FREE WHITEWATER

Police and Fire Commission — Last Meeting, 8/20/08 (Part 2)

Here is Part 2 of my post on the 8/20 PFC meeting.

Freedom of Expression Resolution. In the spring, the Common Council, on a 5-2 vote, passed a resolution re-affirming rights of free expression.

The resolution was reviewed, but not adopted at the August PFC meeting. The reception – but not adoption – offers insight into authority of the Council, PFC, and leadership of the police department.

It is true that the PFC, and neither Council nor City Manager, oversees the Whitewater Police Department. If you ever read on a city website or elsewhere that the City Manager oversees the police department, that’s misleading and incomplete. Authority does not run from the City Manager, around the PFC, on major matters of promotions, etc. Approval authority runs from the PFC to the department.

(Quick question: when the City Manager recently celebrated a promotion within the department, did the PFC approve it first? If it did not, then why did it do so in other cases? If the PFC has approved validly in some cases but not others, then why not explain – in the City Manager’s Weekly Report, the distinction? That would be good and common policy elsewhere, but it’s ignored here. To defer to others is to fail the city.)

I’ll ask another question: What does it mean when a member of the PFC, when asked to adopt the resolution, remarks that a member of Council said it (freedom of speech, presumably) was “already stated in the Constitution.” One can re-affirm what appears already.

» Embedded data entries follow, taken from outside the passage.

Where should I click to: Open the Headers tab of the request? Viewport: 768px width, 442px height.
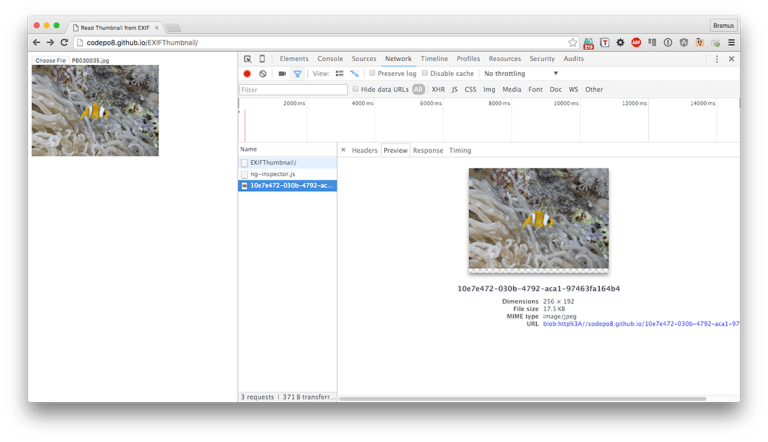(364, 150)
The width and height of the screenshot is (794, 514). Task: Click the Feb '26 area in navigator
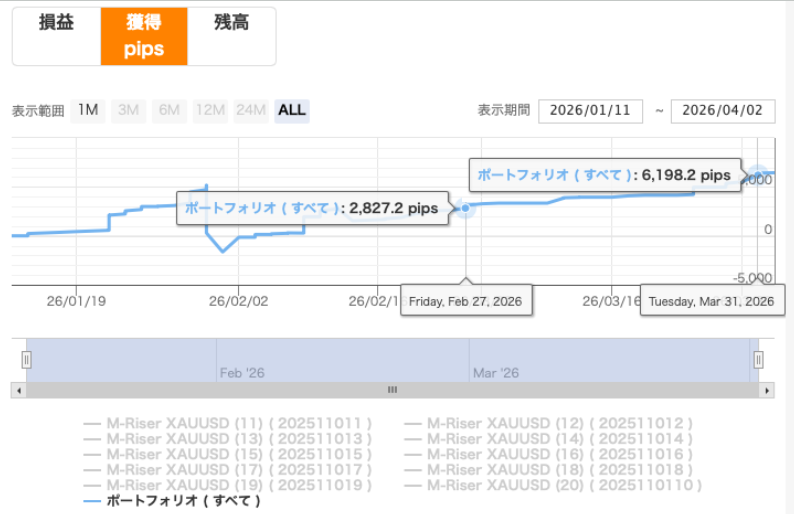coord(242,372)
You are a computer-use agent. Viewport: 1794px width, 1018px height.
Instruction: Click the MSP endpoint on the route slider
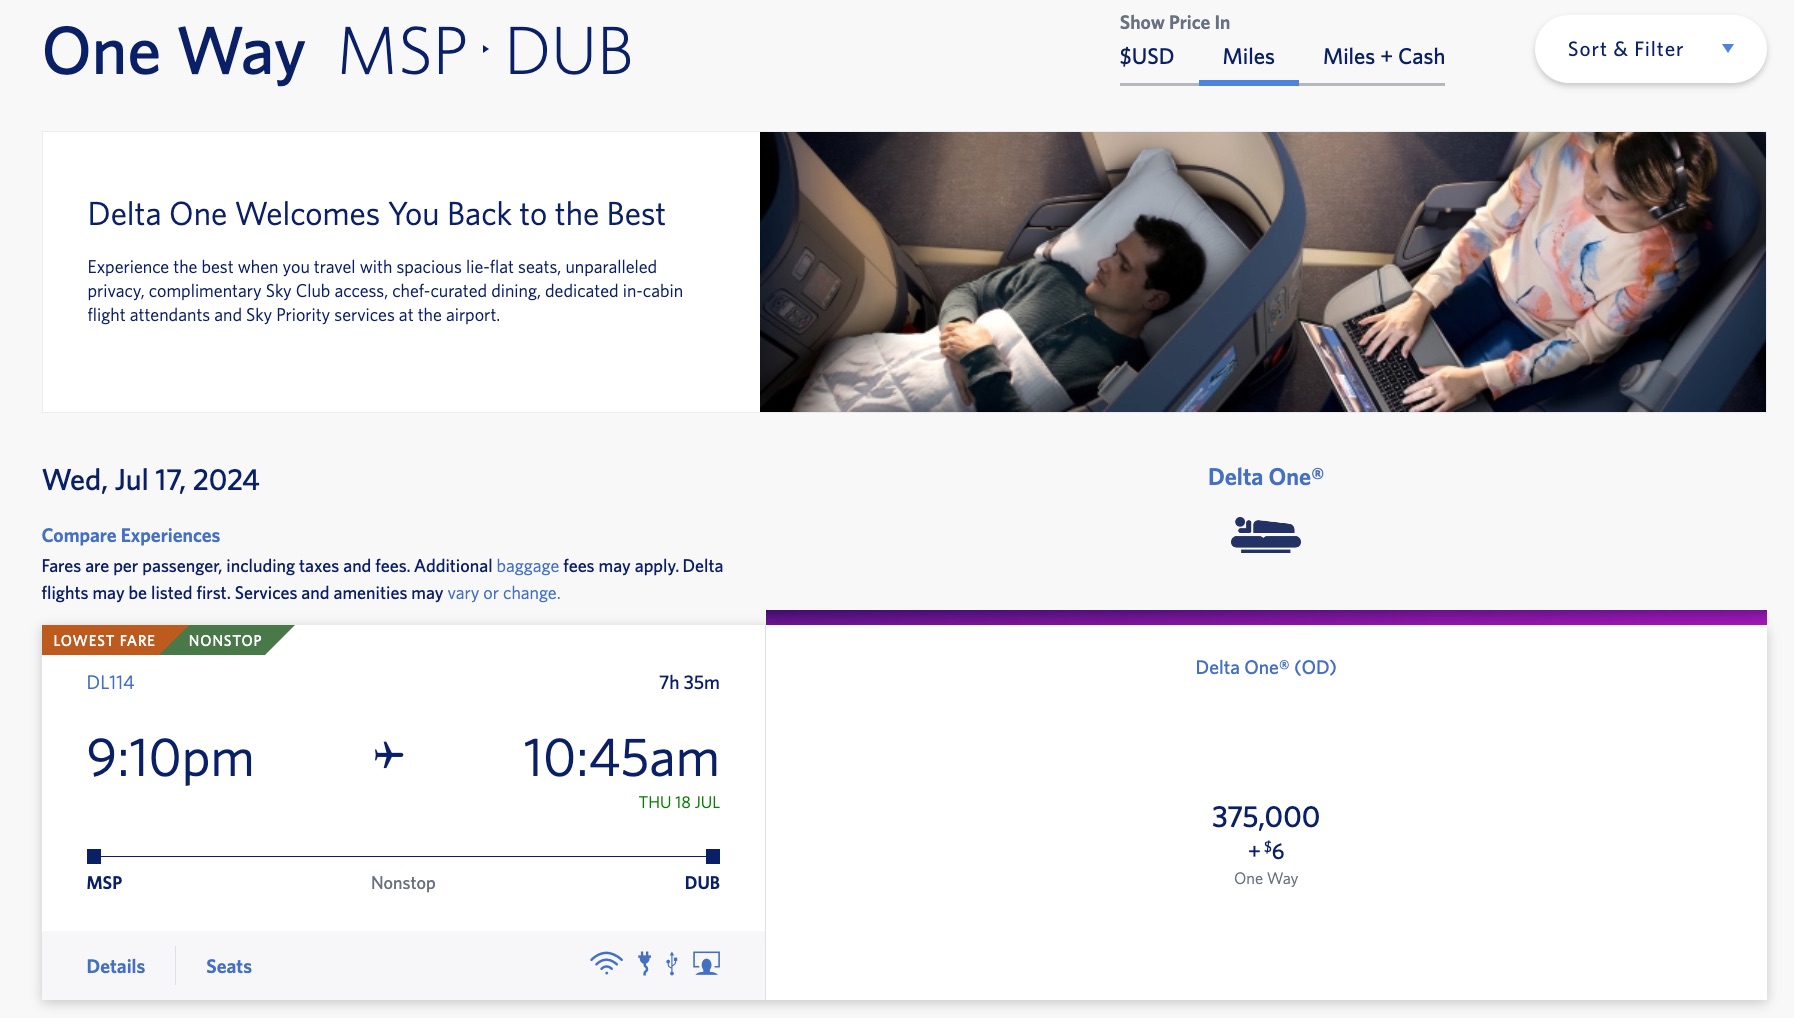tap(95, 855)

More to the point, what value is a member of the PFC who cannot read the Constitution for himself, rather than rely on the opinion of someone on Council? There must be more than one copy of the Constitution in the city, and as it is already clear, the PFC has independent authority to consider the matter.

A man, presumably literate, having talked, preached, and chatted up residents of the city for years, might have the occasion to read and decide for himself. No need to look elsewhere: one who can open a great Book can read a slender Constitution. A member of a commission like this should be able to exercise his own research and review, of a document that, after all, should be familiar to him in his voluntarily assumed role.

If I applied to a board on geometry, one might expect that I knew a bit of Euclid. Relying on other residents, politicians, CliffsNotes, etc. just lacks respectable diligence.

It hardly matters how one receives a resolution, or often if one adopts it at all; it is enough to see that receiving with ‘appreciation,’ without independent reflection, is part laughable, part shame.

Next PFC meeting, according to the notes: November 19th. How many even know?

I will finish the week (my posting week ending on Saturday), with a series on the constitutional lawsuit against Meyer and the City of Whitewater.

No one who has followed this suit would be surprised that we have a PFC that’s ineffectual. If we had better oversight, we would have fewer embarrassments. Instead, we have more embarrassments than we can handle, and if the city could sell them to other communities, we would have a fine side business in these troubled times.